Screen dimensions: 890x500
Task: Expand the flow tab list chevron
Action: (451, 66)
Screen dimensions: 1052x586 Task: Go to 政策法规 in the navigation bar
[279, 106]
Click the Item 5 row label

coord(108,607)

════════════════

◆ **Problem to solve**:
Can you copy out every line of the items above word for word, without changing anything?

◆ **Answer to the problem**:
Screen dimensions: 890x500
Task: Expand the flow tab list chevron
Action: (451, 66)
Screen dimensions: 1052x586 Task: Go to 政策法规 in the navigation bar
[279, 106]
Click the Item 5 row label

coord(108,607)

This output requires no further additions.